A normal week would see me either rushing to Gloucester on a Monday morning (about an hours drive) after taking the junior Bad Fairies to school to have a blood test done. Someone from the oncology team would then ring me Monday afternoon to say if everything from the test was ok and I could have treatment on the Mobile Unit on the Tuesday.

As faffy and annoying as this would seem for many, it’s become our “normal” so we don’t get stressed about it and just incorporate it into the week as best we can.

However yesterday was going to be different! We were prepared for a long day, hence the sleeping bag and camping stove. Fairy Godmother was all ready to collect the children from school, a bag with books, snacks and drinks was packed and mobile phones were fully charged!

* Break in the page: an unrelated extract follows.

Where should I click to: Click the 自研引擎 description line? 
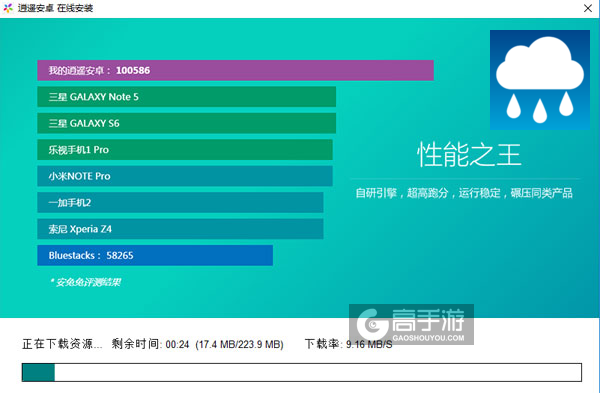464,193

The plan was … drop the children off at school, rush (within the speed limit!) over to Cheltenham to have the blood test done by 10am ready to see Dr Socks at 12pm and then have treatment at 4.30pm. In between times we were going to set up a campsite in the corner of the waiting room and make it a little home-from-home! Adding in the hour to get home again, Mr Bad Fairy and I were planning on getting home in time for the Juniors to be going to bed!

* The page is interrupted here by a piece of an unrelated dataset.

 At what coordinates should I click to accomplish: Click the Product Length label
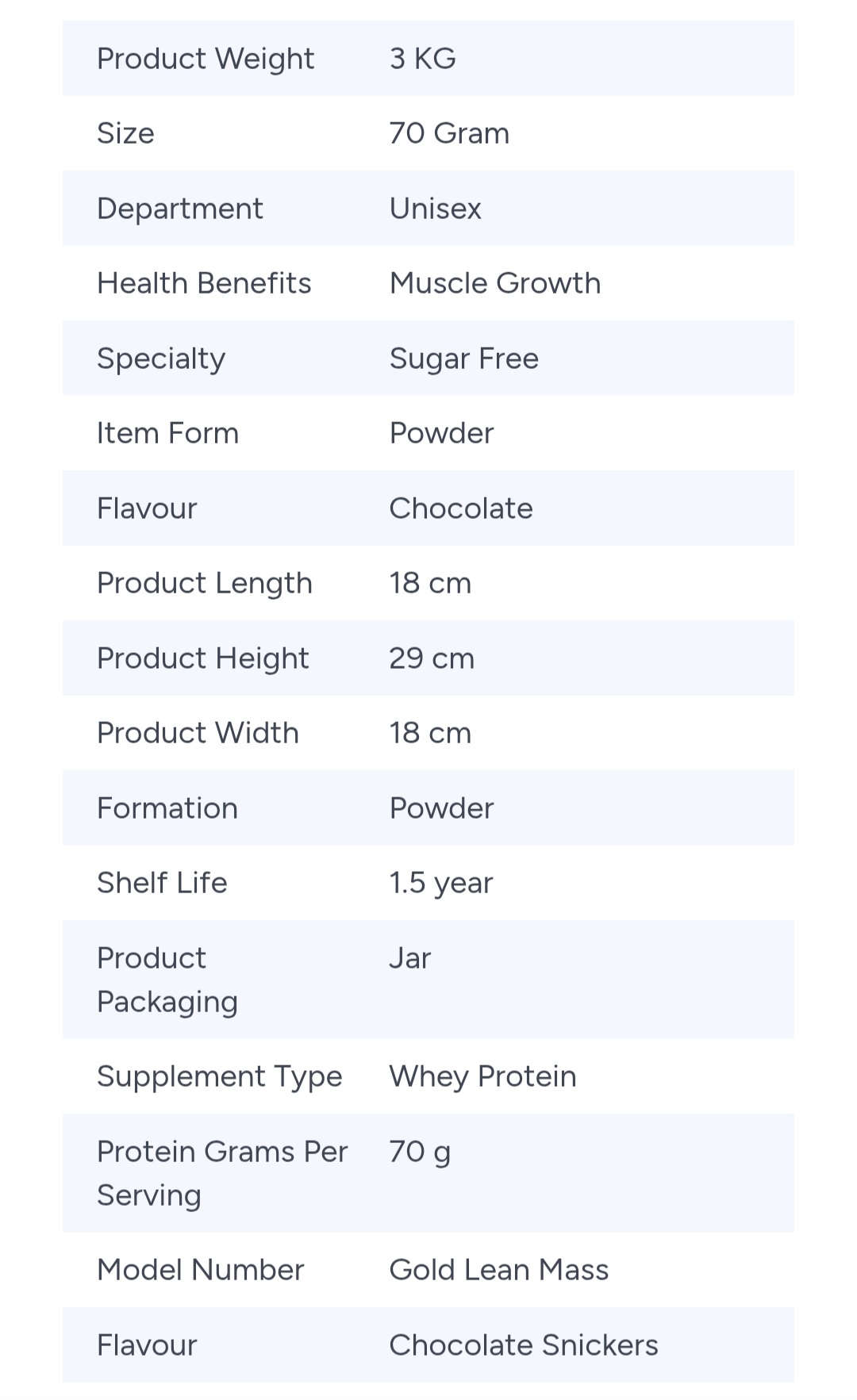point(205,583)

Remembering that this is the Tuesday after the bank holiday, lots of extra patients being fitted in and staff under loads of extra pressure, we started off well by only waiting until just after 11am for the blood test to be done. Then amazingly Dr Socks was early by a few minutes, a first since I‘ve had the pleasure of visiting him, it’s not unheard of to be an hour late. (As a patient I don’t get cross about delays, I understand that sometimes it’s impossible to discuss all of the things you need to in a short time slot. It’s inevitable that a percentage of patients will take more time on some days, other days you only need five minutes.)

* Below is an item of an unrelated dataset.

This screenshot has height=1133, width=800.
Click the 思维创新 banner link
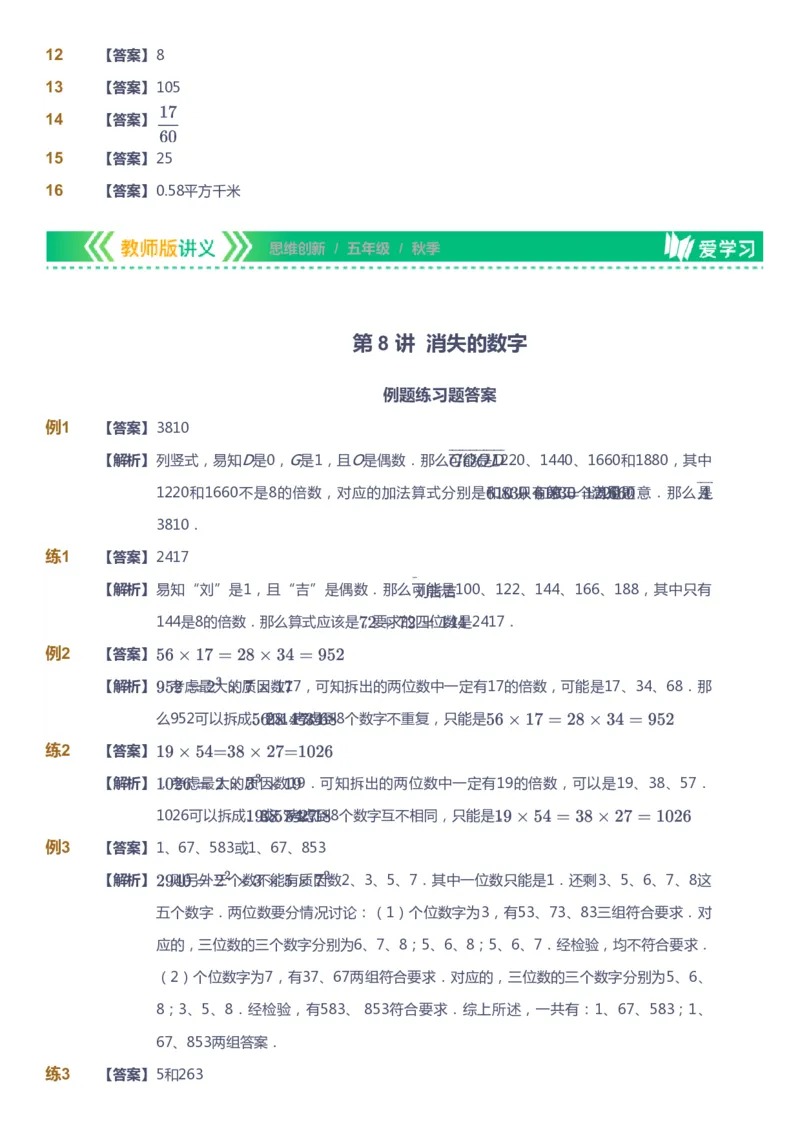click(x=295, y=247)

Back to the waiting room for a light lunch and the expected wait for treatment. Sadly the wine waiter didn’t show up but I suppose you can’t have everything. What do you know though ….they provided entertainment! Not entertainment that was to everyone’s liking admittedly but it was different and not offensive. A man came in and played his piano accordion for an hour. Not something you expect in the Oncology Reception “Lounge”. Shame that the lovely elves in reception were so busy, they could have come out and done a nice little dance routine to accompany him. I did volunteer but was told to sit down in no uncertain terms! I wouldn’t be surprised if someone had got wind of our idea to become squatters in the corner and brought him in to scupper our plans!!

Whilst mooching around the corridors a short while later, something you have to do occasionally, I just happened to see the nurse who was co-ordinating the treatment room that day. Knowing that we have Juniors to think about, a fair old trip to and from the hospital, administering my Red Devils only takes about half an hour, my appointment wasn’t until 4.30 and I was (obviously!) already there … she squeezed me in early without putting anyone to too much trouble. By 2pm we were on our way home. How fantastic is that? I think that might cost me a couple of boxes of chocolates next week, well worth it.

So no squatting required, the sun was shining, lounge bar (minus the bar) entertainment and good company in the form of Mr Bad Fairy and the other “guests” , what more could you wish for on a day trip to Oncology?